• _SELECTION_
The magazine gave the Guides another nod with the April 1, 1985 gag story on Sidd Finch. George Plimpton's fictional pitcher made his way into pro ball by approaching Tidewater Tides manager Bob Schaefer outside The Ballpark.
Small town, big stars
Thorne was not the only one who worked his way from The Ballpark to The Show. The first Guides team alone featured many players who spent part of their careers in the Majors. Otis Nixon stole 39 bases for the '84 Guides. Geno Petralli, who was a big leaguer for parts of 12 seasons, played 23 games for Maine that year. John Farrell, who helmed the Red Sox to a World Series title in 2013, earned his first professional win as a Guides pitcher. Edwards, who managed the Guides for the first two seasons, took over the job in Cleveland from 1987-89.
Doug Jones, who recorded 303 saves over 16 big league seasons, posted a 2.09 ERA over 43 Guides games in 1986. Mike Maddux, who appeared in 472 Major League games, was with Maine for parts of '87 and '88.
Several Major Leaguers made rehab appearances in Old Orchard Beach. In 1987, the Phillies' Darren Daulton, the Mets' Dwight "Doc" Gooden and Boston's Dennis "Oil Can" Boyd all played at The Ballpark. Mainers love the Red Sox, and Boyd's June 13 start for visiting Pawtucket sold out well in advance. Gooden, pitching for the Tides on May 31, inspired a Biddeford resident to write to the local paper describing the righty as a "true craftsman."

• _SOURCE EXCERPT_
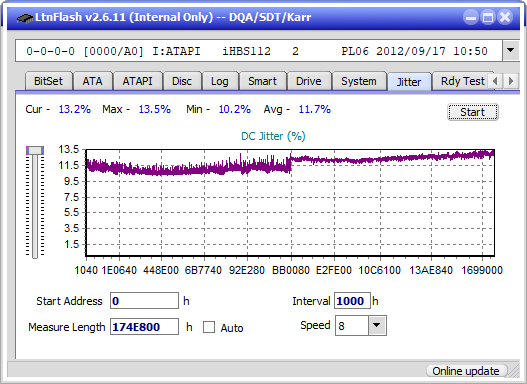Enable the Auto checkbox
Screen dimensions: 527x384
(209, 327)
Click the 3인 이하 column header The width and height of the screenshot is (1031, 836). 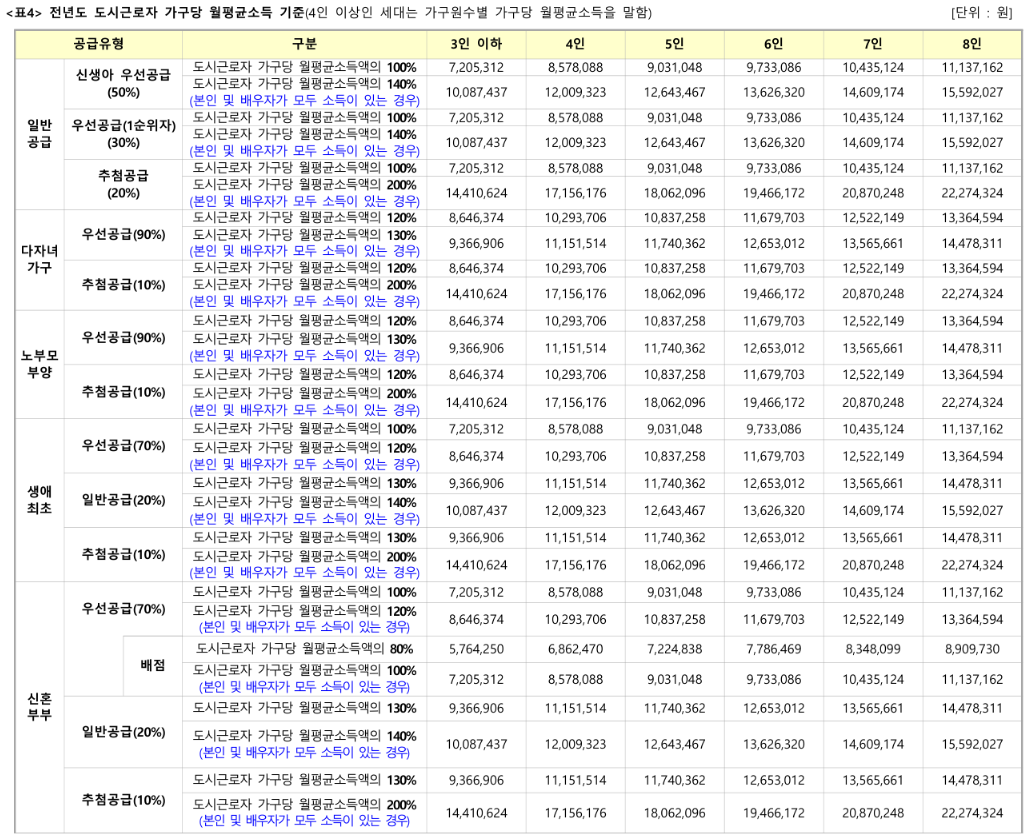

• _DIRECTIVE_
Copy out the entire passage about the Maine Guides and The Ballpark, word for word.

• _TASK ANSWER_
The magazine gave the Guides another nod with the April 1, 1985 gag story on Sidd Finch. George Plimpton's fictional pitcher made his way into pro ball by approaching Tidewater Tides manager Bob Schaefer outside The Ballpark.
Small town, big stars
Thorne was not the only one who worked his way from The Ballpark to The Show. The first Guides team alone featured many players who spent part of their careers in the Majors. Otis Nixon stole 39 bases for the '84 Guides. Geno Petralli, who was a big leaguer for parts of 12 seasons, played 23 games for Maine that year. John Farrell, who helmed the Red Sox to a World Series title in 2013, earned his first professional win as a Guides pitcher. Edwards, who managed the Guides for the first two seasons, took over the job in Cleveland from 1987-89.
Doug Jones, who recorded 303 saves over 16 big league seasons, posted a 2.09 ERA over 43 Guides games in 1986. Mike Maddux, who appeared in 472 Major League games, was with Maine for parts of '87 and '88.
Several Major Leaguers made rehab appearances in Old Orchard Beach. In 1987, the Phillies' Darren Daulton, the Mets' Dwight "Doc" Gooden and Boston's Dennis "Oil Can" Boyd all played at The Ballpark. Mainers love the Red Sox, and Boyd's June 13 start for visiting Pawtucket sold out well in advance. Gooden, pitching for the Tides on May 31, inspired a Biddeford resident to write to the local paper describing the righty as a "true craftsman."